Celtic chase a perfect 10 but how long can two-team competition continue?

Ewan Murray on 31 July 2020

If we are to assume a suitable element of normality will have returned by May, any Celtic celebration of a 10th Premiership title in succession will be quite the sight. Less is more has never applied to the Old Firm, especially where the making of history is concerned. Celtic will begin their season on Sunday as the legitimate favourites to become the first Scottish club to deliver 10 in a row.

Inside Scottish football’s parochial cauldron, that achievement is a key theme to the point where it is already all-consuming. Can Steven Gerrard – who hasn’t won a trophy in two seasons in charge of Rangers – break the run at such a crucial point? All logic would suggest not. Yet if Rangers somehow do win the league, the eruption will be felt in the southern hemisphere.

If it seems depressing that yet another season is framed in the context of only two clubs, such is the reality. Celtic are well within their rights to emphasise the significance of the achievement on the horizon, but it would only serve to highlight a broken model. “I want to win 10 in a row,” proclaimed Celtic’s new goalkeeper Vasilis Barkas, signed from AEK for £4.5m and speaking as if the feat is the talk of Athens coffee shops.

Since Aberdeen successfully defended the title in 1985, the top prize has been shared between the Old Firm. The full fiscal damage of coronavirus notwithstanding – and that is unclear – Celtic’s on- and off-field superiority is such that they should have eyes on 20 in a row. At what stage do even they encounter tedium?

In what may point to the competence or otherwise of Neil Doncaster, the Scottish Professional Football League’s chief executive, 11 months have passed since Ladbrokes served notice it would end its main sponsorship. No successor has been sourced. The blunt reality for Celtic as they push a storyline of recurring greatness is that too many people beyond Scotland’s borders have long since shrugged their shoulders.

Any 12-team league in which one club has an 80% chance of success and another 20% before a ball is kicked should not be sustainable on the grounds of competition alone. People buy season tickets to watch a format in which third place counts as success.

Alfredo Morelos in action for Rangers against Celtic in Scottish League Cup final
Alfredo Morelos in action for Rangers against Celtic in the Scottish League Cup final last December. It is likely the striker will be granted his wish of a move. Photograph: Colin Poultney/ProSports/Shutterstock

Germany and Italy have domestic football monopolies but Bayern Munich and Juventus are among the finest sides in Europe. When the Old Firm reached the last 32 of the Europa League, they were one step short of a public holiday being called. Scotland’s national team are still trying to scratch their way back towards relevance. The scale – economic and societal – of the country’s two biggest clubs is such that they can never be hauled in by others. Celtic regularly face league opposition with a 30th of their wage spend.

As things stand, the Old Firm have nothing in common with their fellow Premiership clubs other than a fixture list. If Celtic’s Covid-19 loss has reached £20m they can offset it with the sale of one player. Others in that division were wounded by a recent increase in testing requirements which cost £2,500 per week.

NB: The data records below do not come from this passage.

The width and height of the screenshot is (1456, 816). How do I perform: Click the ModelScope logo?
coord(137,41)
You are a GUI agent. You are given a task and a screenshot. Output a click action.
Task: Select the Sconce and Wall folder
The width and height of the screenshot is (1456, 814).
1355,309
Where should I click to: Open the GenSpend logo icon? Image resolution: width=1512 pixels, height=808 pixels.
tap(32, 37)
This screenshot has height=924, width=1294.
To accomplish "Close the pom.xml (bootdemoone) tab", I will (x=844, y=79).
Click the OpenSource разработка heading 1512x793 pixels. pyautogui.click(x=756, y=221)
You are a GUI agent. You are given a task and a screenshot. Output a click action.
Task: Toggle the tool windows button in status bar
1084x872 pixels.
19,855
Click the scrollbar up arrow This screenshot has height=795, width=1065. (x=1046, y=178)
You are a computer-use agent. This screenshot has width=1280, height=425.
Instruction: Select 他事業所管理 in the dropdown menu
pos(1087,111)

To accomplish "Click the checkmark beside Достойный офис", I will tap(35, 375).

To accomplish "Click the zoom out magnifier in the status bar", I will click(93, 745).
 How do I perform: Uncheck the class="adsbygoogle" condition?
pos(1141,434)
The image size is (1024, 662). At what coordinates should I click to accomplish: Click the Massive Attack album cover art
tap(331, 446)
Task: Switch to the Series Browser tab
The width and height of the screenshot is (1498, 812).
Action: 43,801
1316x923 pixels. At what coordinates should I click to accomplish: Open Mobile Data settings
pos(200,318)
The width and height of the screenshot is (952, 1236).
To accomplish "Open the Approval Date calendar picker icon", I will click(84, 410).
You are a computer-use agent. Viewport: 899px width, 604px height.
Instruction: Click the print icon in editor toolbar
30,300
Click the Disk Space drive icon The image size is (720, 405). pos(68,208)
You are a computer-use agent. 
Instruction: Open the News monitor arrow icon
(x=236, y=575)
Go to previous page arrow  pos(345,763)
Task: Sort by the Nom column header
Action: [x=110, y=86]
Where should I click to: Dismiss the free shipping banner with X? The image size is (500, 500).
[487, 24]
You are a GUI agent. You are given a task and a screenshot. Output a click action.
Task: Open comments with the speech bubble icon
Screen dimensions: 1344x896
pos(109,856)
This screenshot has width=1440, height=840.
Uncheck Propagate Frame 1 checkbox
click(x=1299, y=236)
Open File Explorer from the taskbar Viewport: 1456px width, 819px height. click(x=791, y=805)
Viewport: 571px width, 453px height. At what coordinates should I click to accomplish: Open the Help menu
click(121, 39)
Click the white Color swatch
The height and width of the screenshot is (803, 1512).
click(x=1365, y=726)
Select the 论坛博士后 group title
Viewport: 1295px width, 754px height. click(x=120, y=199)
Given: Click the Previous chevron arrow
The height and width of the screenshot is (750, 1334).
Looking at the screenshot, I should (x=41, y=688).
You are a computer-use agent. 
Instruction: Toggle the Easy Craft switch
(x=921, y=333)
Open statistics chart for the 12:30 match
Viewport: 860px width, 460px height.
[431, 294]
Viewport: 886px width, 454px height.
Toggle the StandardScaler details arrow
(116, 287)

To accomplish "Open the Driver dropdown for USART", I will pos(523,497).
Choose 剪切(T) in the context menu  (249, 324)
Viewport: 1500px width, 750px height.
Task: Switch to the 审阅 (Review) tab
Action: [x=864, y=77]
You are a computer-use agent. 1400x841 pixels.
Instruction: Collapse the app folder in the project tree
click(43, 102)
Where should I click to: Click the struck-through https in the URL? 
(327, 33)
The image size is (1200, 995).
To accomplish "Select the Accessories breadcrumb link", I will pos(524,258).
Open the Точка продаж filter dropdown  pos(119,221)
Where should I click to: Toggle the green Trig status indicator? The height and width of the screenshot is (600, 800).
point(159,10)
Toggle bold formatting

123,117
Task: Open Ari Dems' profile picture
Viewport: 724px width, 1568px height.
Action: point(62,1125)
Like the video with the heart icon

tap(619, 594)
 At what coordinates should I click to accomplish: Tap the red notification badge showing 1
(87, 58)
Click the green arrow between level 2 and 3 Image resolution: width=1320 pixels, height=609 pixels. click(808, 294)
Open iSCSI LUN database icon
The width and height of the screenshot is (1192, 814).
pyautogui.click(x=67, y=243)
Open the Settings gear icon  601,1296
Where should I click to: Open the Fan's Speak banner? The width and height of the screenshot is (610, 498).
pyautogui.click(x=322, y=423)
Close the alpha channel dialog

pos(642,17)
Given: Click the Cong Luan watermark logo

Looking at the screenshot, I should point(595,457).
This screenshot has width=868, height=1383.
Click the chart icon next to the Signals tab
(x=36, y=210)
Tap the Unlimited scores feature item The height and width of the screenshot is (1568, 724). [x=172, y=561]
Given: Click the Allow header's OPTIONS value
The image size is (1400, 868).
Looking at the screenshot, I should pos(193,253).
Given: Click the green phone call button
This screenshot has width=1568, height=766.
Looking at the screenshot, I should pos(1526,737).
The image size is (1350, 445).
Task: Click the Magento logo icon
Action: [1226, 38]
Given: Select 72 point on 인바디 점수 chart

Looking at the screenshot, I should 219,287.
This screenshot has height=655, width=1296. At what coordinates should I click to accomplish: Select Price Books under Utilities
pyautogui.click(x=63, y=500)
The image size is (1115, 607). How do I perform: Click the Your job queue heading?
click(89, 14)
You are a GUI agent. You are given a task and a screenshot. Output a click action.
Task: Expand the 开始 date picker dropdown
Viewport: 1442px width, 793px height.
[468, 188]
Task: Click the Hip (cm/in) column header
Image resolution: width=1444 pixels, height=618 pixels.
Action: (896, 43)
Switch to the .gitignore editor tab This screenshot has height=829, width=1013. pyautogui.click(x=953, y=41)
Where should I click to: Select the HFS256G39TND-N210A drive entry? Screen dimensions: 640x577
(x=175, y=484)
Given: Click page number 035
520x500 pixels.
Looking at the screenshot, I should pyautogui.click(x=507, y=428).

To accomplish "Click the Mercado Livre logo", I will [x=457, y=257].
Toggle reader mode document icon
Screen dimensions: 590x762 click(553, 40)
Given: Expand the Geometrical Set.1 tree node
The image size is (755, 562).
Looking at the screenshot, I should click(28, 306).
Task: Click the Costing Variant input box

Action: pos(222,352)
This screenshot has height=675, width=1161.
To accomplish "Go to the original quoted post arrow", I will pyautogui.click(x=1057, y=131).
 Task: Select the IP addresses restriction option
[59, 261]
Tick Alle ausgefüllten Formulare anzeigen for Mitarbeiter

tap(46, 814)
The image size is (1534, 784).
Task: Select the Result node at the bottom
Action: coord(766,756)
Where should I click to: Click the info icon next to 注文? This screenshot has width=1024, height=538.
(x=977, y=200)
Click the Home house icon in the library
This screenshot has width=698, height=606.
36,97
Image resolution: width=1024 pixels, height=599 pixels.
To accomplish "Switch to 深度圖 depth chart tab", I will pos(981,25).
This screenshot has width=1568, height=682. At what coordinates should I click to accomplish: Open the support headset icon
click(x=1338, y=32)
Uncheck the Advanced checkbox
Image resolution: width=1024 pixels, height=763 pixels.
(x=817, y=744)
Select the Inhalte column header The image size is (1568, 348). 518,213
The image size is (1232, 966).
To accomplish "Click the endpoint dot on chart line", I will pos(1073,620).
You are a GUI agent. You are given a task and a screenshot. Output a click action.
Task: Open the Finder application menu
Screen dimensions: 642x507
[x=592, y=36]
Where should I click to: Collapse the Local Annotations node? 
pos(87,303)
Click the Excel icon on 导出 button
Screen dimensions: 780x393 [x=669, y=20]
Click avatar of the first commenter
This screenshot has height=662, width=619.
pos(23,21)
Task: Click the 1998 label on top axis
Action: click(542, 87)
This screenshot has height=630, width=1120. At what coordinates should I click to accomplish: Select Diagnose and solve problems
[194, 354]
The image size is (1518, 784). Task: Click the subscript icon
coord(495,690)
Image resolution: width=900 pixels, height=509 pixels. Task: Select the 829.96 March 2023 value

People in boardrooms at Celtic and Rangers are known to get weak at the knees when the idea of featuring in England’s top flight is mooted. The Old Firm regard themselves as superpowers, constrained by Scotland’s limitations. For years the notion of Celtic and Rangers jousting with England’s best has been laughed off – including by police forces – but plans to merge the Dutch and Belgian leagues have turned heads in Glasgow.

There should be a serious debate about whether Celtic and Rangers pursuing their broader ambitions, wherever that may be, can enhance the remainder of Scotland’s game. The sharing of championships and direct access to European money would provide clear benefits. It remains to be seen who would welcome two clubs from Glasgow, but the notion is nowhere near as damaging for the rest as many would portray.

Scottish football remains tarnished by the saga that prematurely ended the 2019-20 campaign and handed relegations to Hearts, Partick Thistle and Stranraer. That Hearts and Partick failed with a legal challenge against the sanction is, in some eyes, the end of the matter. It should not be. As the SPFL executive stood back, clubs virtually engaged in open warfare in the midst of a pandemic. The episode served to emphasise the Scottish game’s inadequate governance and a public relations model that Trotters Independent Traders would consider to be hapless.

Gerrard has gone public with his desire to add to his squad, as is the wont of any manager. Nonetheless, the former Liverpool captain has presided over significant wastage when it comes to transfer activity. It seems inevitable Alfredo Morelos will be granted his wish of a move. How Rangers replace his goals is one source of intrigue. Gerrard’s commitment to Ibrox is admirable but managers there, even of such high profile, do not tend to survive three trophyless campaigns.

In Neil Lennon, Celtic have a manager immersed in the club and its history. It is fitting he is in charge as they pursue their holy grail. To Celtic, and by association Rangers, it undoubtedly is. The bigger picture of how Scotland can possibly and positively remove itself from the same old routine should not be ignored.